Pictures are to be left out, and every entry repeated exactly.

Stored records
== Segment start ==
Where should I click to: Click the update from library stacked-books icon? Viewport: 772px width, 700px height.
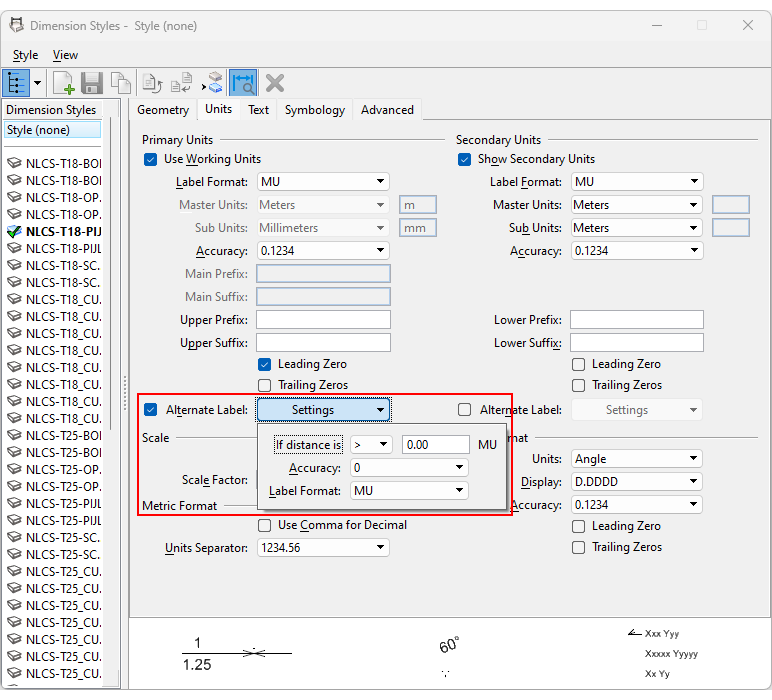click(214, 83)
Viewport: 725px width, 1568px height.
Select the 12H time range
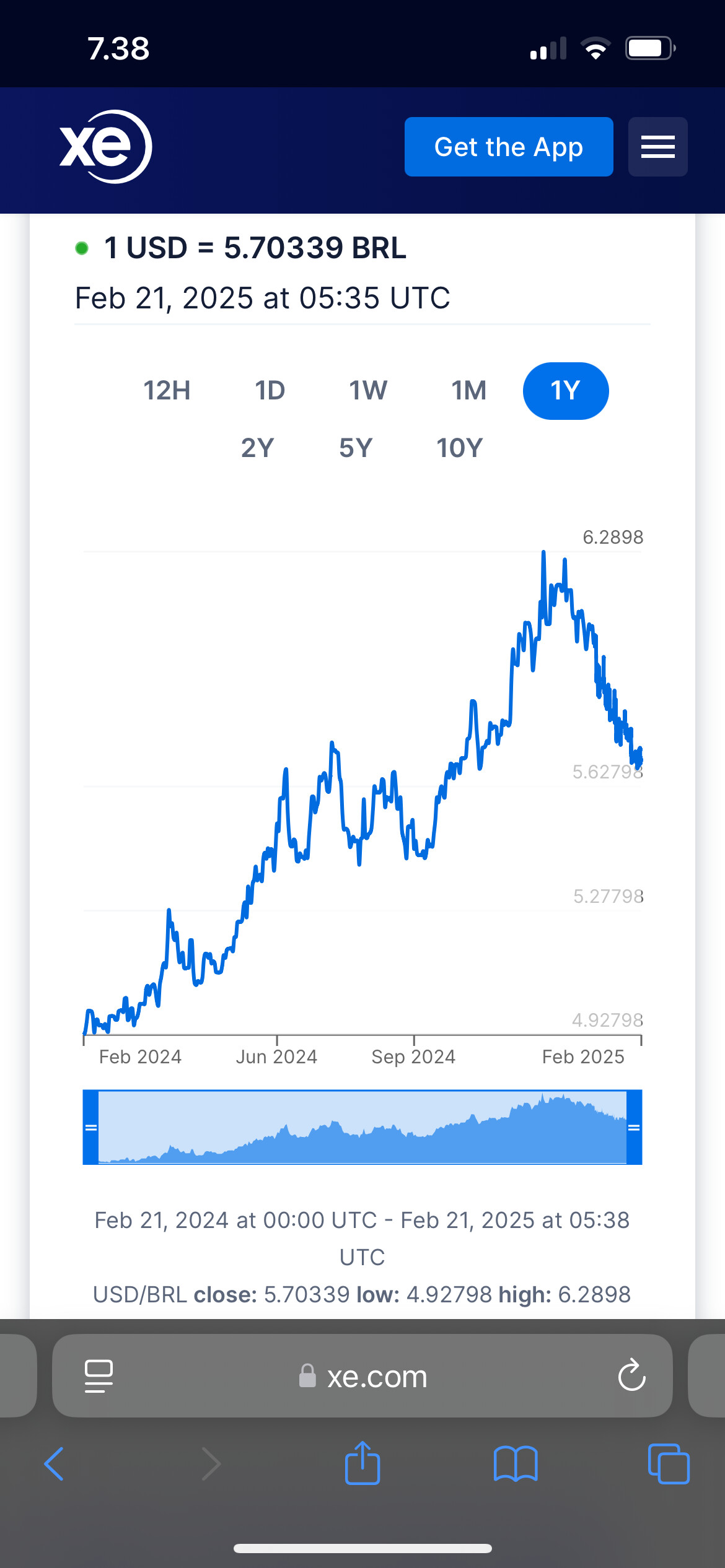167,391
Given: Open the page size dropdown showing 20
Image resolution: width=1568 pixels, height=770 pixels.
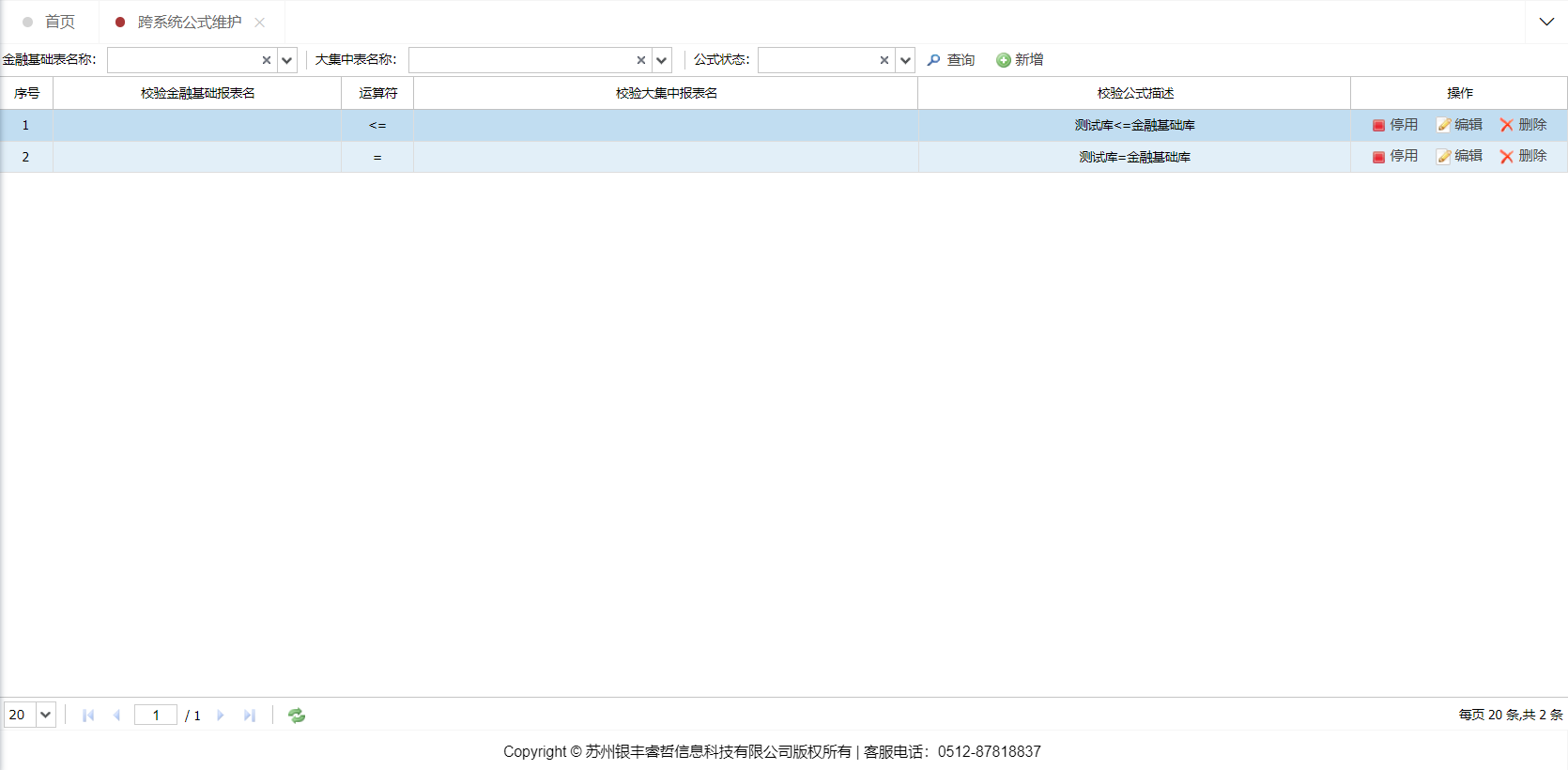Looking at the screenshot, I should (x=45, y=715).
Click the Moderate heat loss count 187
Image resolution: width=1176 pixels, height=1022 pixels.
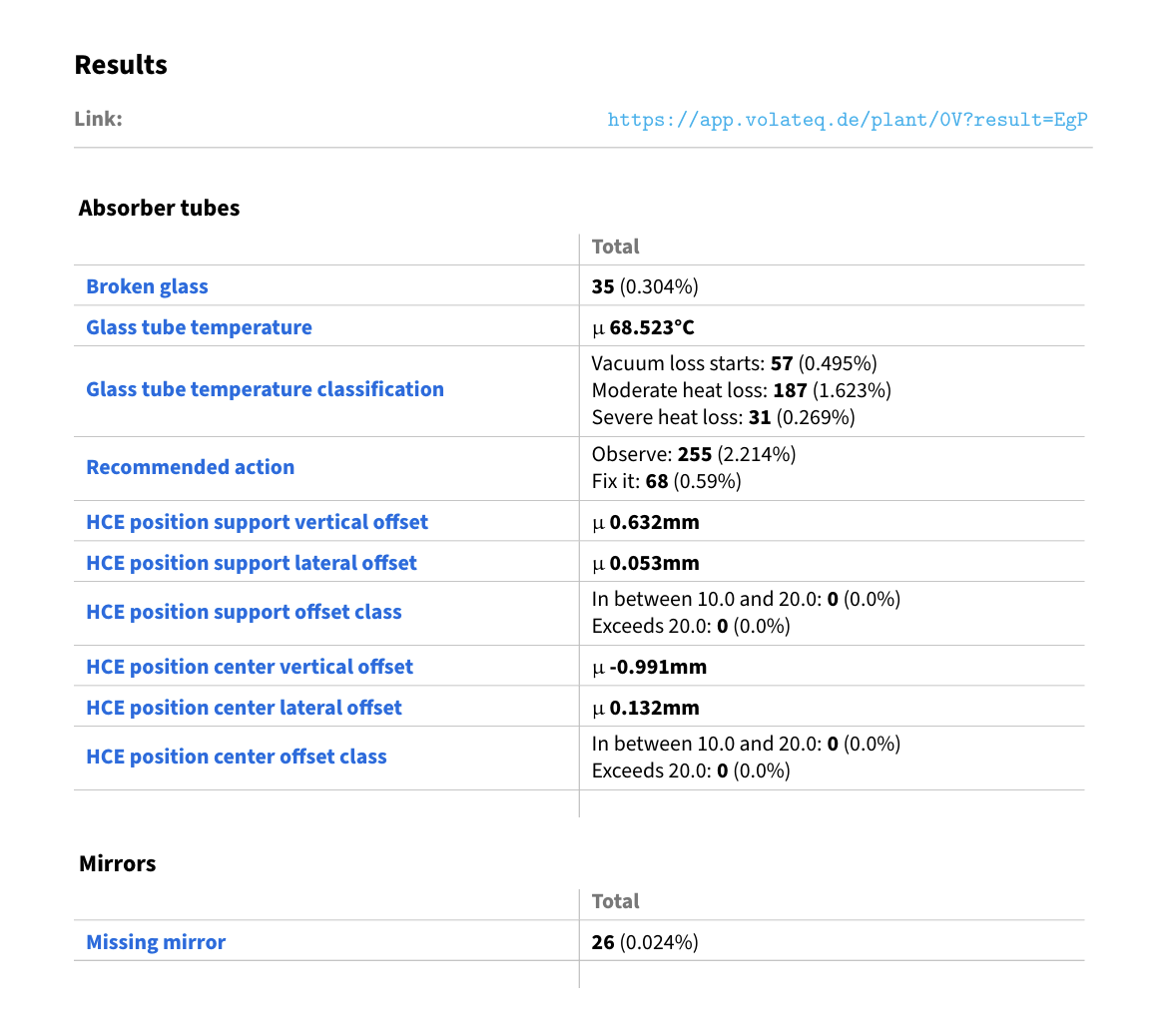click(x=790, y=390)
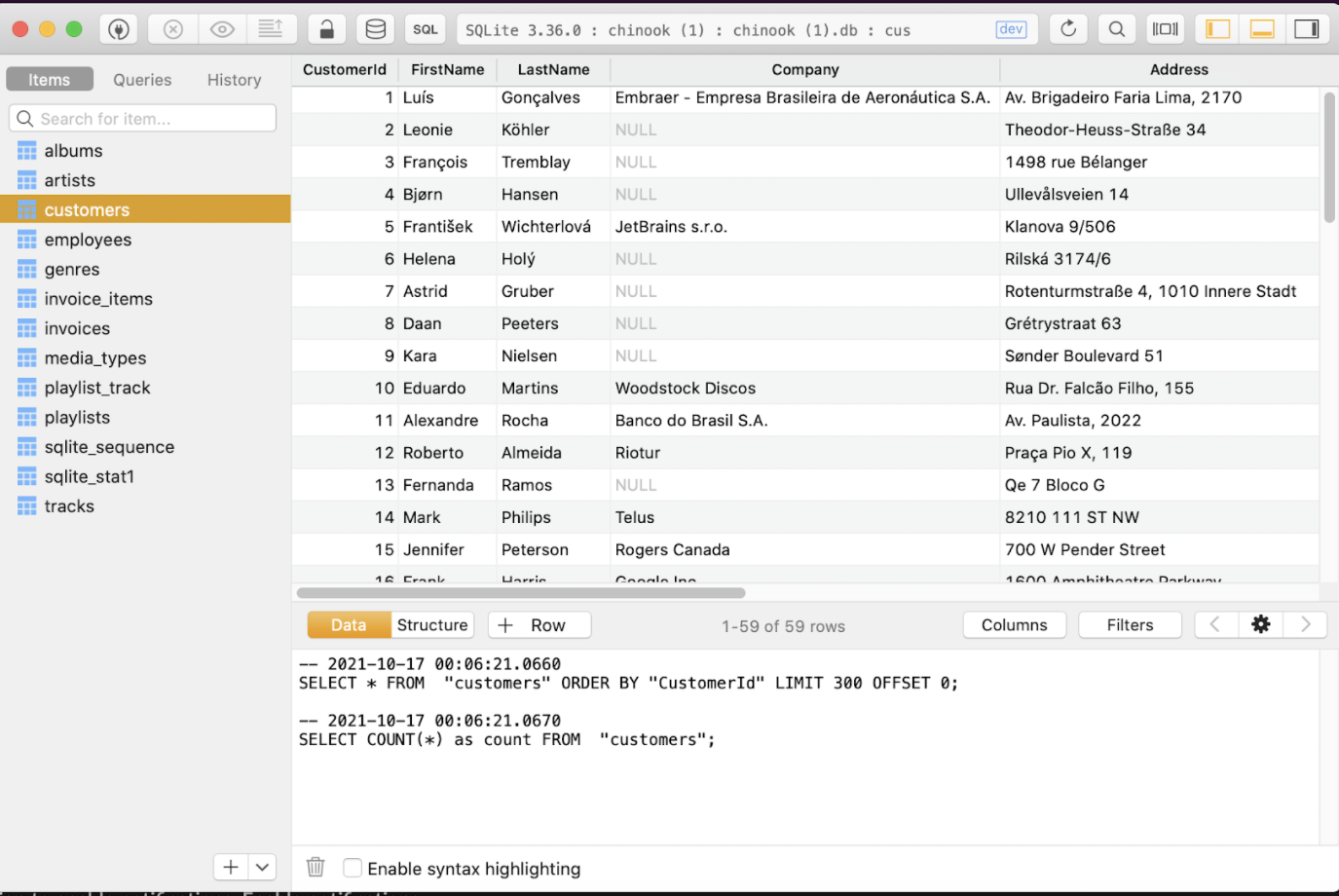
Task: Open a new database connection via the plug icon
Action: [x=119, y=29]
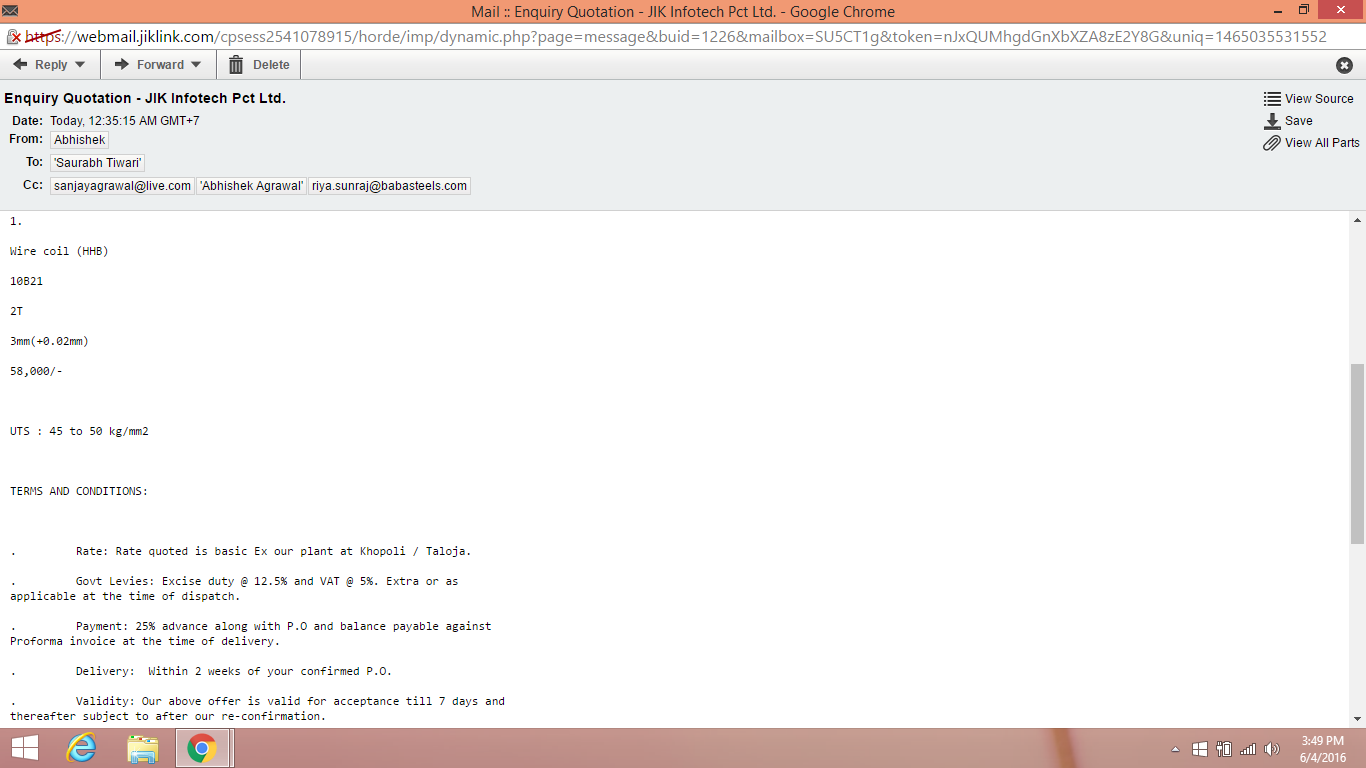Expand the Reply dropdown arrow
This screenshot has width=1366, height=768.
tap(80, 65)
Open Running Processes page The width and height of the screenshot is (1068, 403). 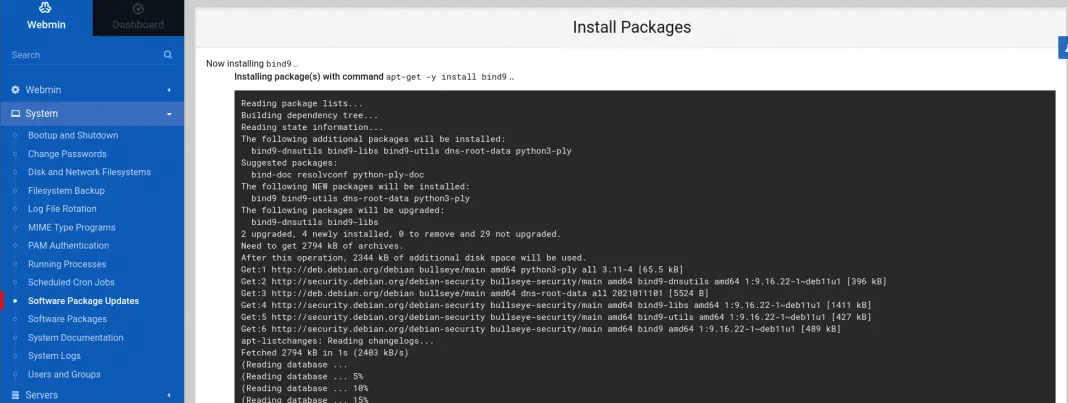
== Segment end ==
Exercise output:
Where should I click to: Click the update from library stacked-books icon? Viewport: 772px width, 700px height.
click(214, 83)
Viewport: 725px width, 1568px height.
Select the 12H time range
167,391
Given: Open the page size dropdown showing 20
Image resolution: width=1568 pixels, height=770 pixels.
Looking at the screenshot, I should (x=45, y=715).
Click the Moderate heat loss count 187
Image resolution: width=1176 pixels, height=1022 pixels.
click(x=790, y=390)
Task: Open a new database connection via the plug icon
Action: [x=119, y=29]
Expand the Reply dropdown arrow
This screenshot has width=1366, height=768.
tap(80, 65)
Open Running Processes page The width and height of the screenshot is (1068, 403). 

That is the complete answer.